▶ BRIEF
The reply should return the data in full, exactly as written.
== == ==
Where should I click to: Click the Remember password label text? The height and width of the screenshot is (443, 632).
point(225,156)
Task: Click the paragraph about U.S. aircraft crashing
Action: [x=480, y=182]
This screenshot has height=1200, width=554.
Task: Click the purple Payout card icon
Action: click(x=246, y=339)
== == ==
▶ OUTPUT BELOW
Where should I click to: Click the Remember password label text? The height and width of the screenshot is (443, 632).
point(225,156)
Task: Click the paragraph about U.S. aircraft crashing
Action: [x=480, y=182]
This screenshot has height=1200, width=554.
Task: Click the purple Payout card icon
Action: click(x=246, y=339)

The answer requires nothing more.